Since 2019, dozens of modular homes have been installed at Mammoth Hot Springs, Old Faithful, Lake Village and even Bechler, the most remote developed area, located in the southwestern corner of Yellowstone and accessible via a rough road over 20 miles from Ashton, Idaho.
Replacing trailers with modular units is part of a four-point plan to address housing needs in the park. These include upgrading existing non-trailer and non-historic housing; rehabilitating deteriorating historic homes; and adding new housing capacity inside the park and contracting for additional housing in gateway communities.
The Park Service has spent $16.5 million since 2019 to renovate 155 existing non-trailer, non-historic housing units. It has received $22 million through the Great American Outdoors Act Legacy Restoration Fund to restore Fort Yellowstone, a National Historic Landmark that includes 34 structures in Mammoth built in the 1880s and 1890s.
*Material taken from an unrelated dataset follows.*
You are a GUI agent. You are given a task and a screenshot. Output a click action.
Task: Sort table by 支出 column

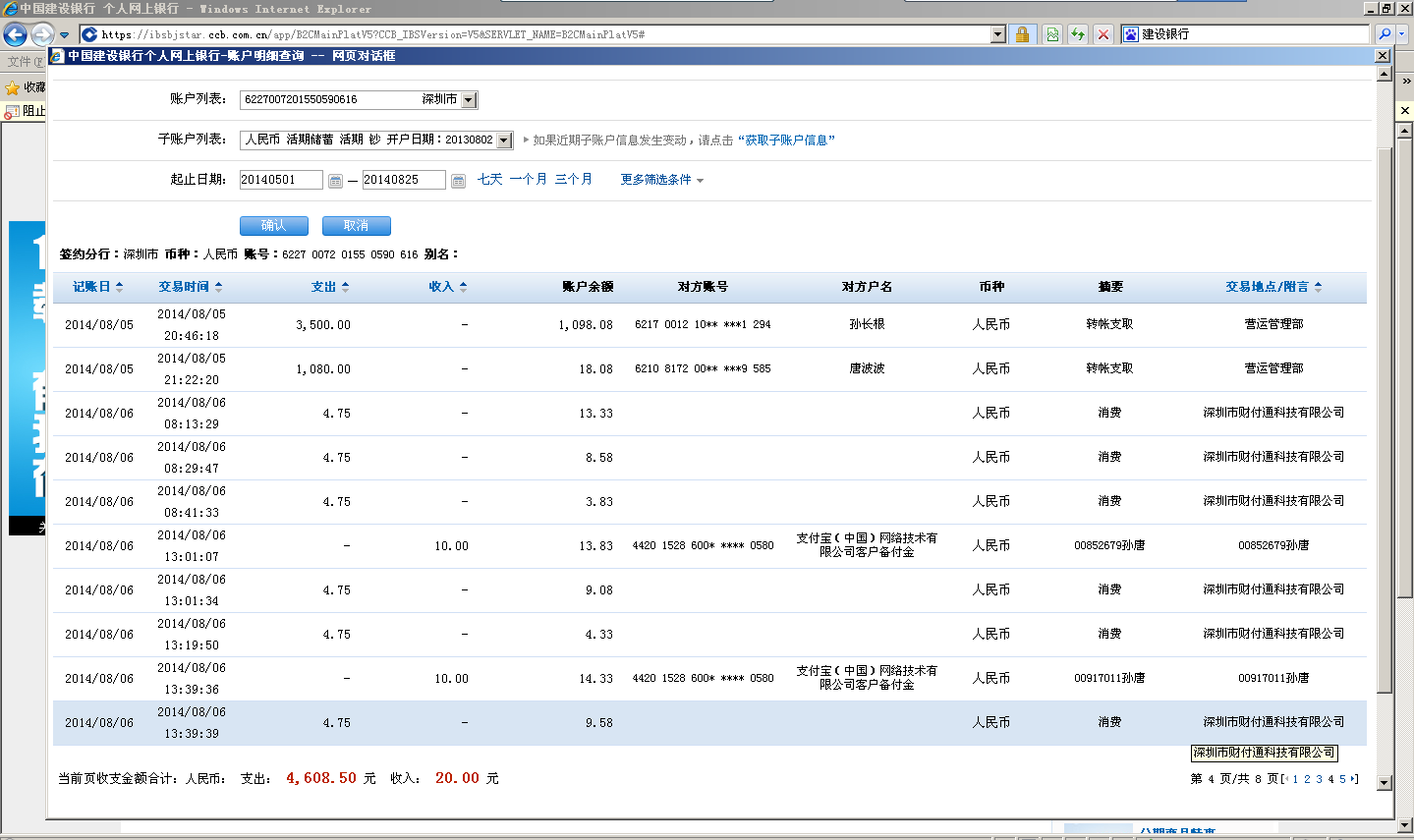(329, 287)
Many of those buildings are used as employee housing and office space. Another $21 million has been earmarked to rehabilitate the historic Laurel Dorm near the Old Faithful Inn.
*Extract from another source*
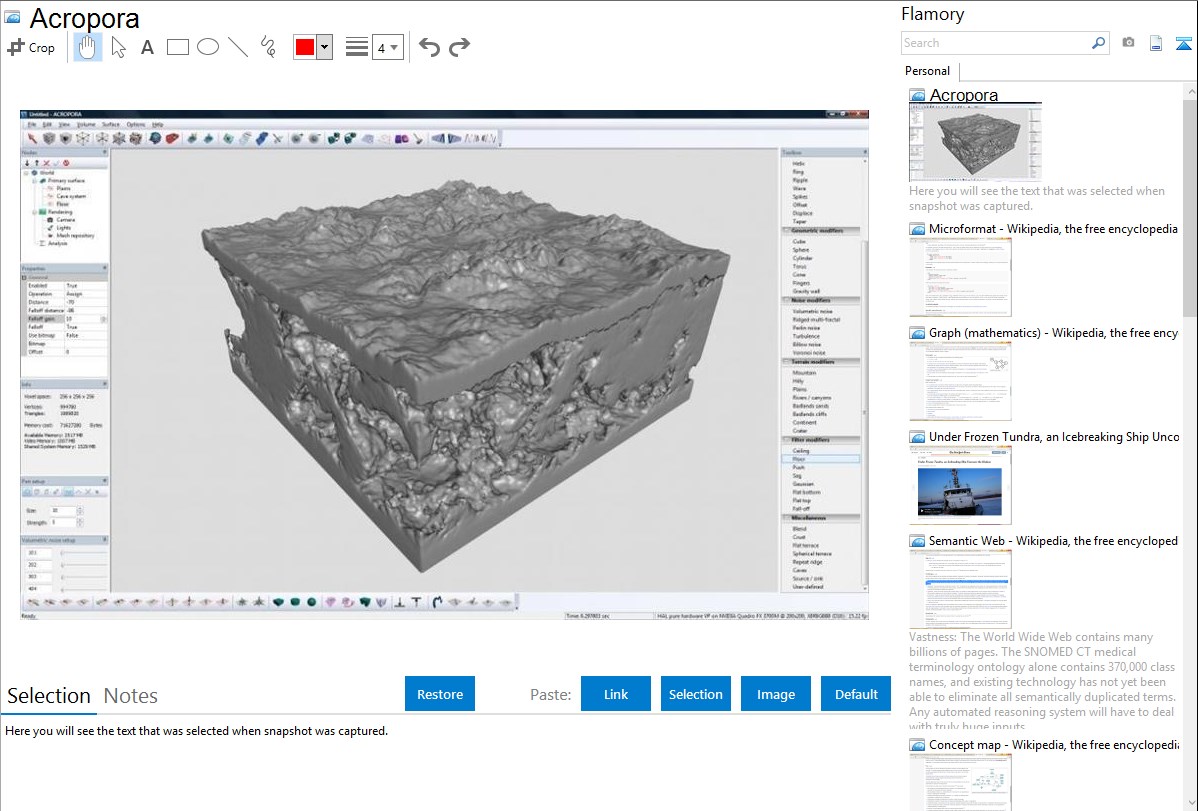Select the Crop tool
The width and height of the screenshot is (1198, 811).
coord(31,47)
Sholly said the new modular housing has been “fantastic,” and the park has made good progress on “making improvements on the existing housing inventory that we have in the park. That was really a major priority for us.”
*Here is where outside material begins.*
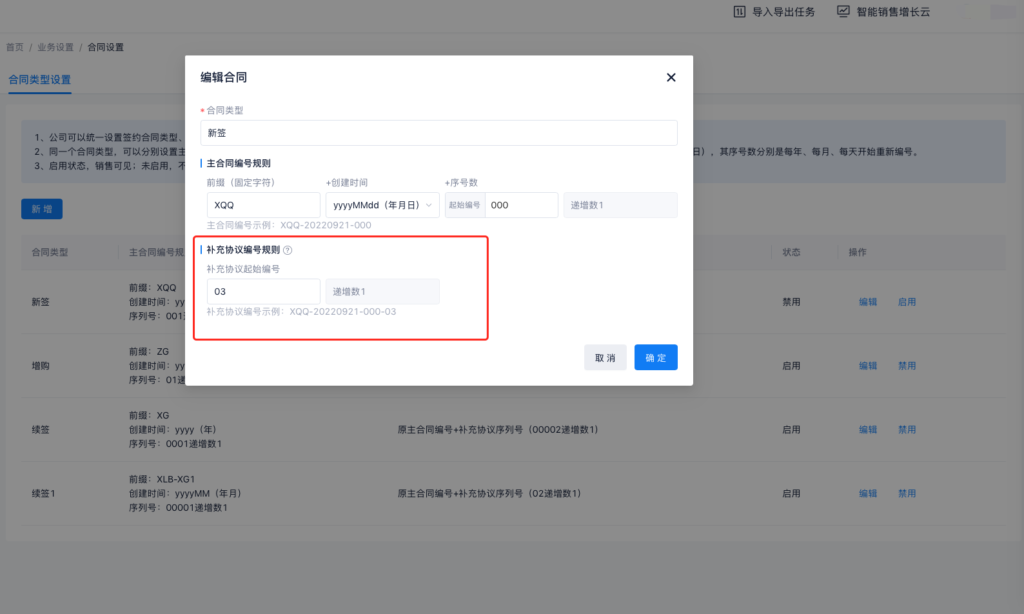Switch to the 合同类型设置 tab
Screen dimensions: 1024x614
click(40, 79)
Some landlords in places like Gardiner and West Yellowstone have also started to realize the upside of having Park Service employees as steady, dependable tenants instead of the volatility that comes from operating short-term rentals.
But Sholly said employee housing will always be a challenge in a place like Yellowstone, where “some of these employees have to live in housing in the [park’s] interior during the winter, and they’re snowmobiling an hour and a half each way for groceries.”
“It’s a great, fantastic park,” he said. “But it’s a challenging place to work and live.”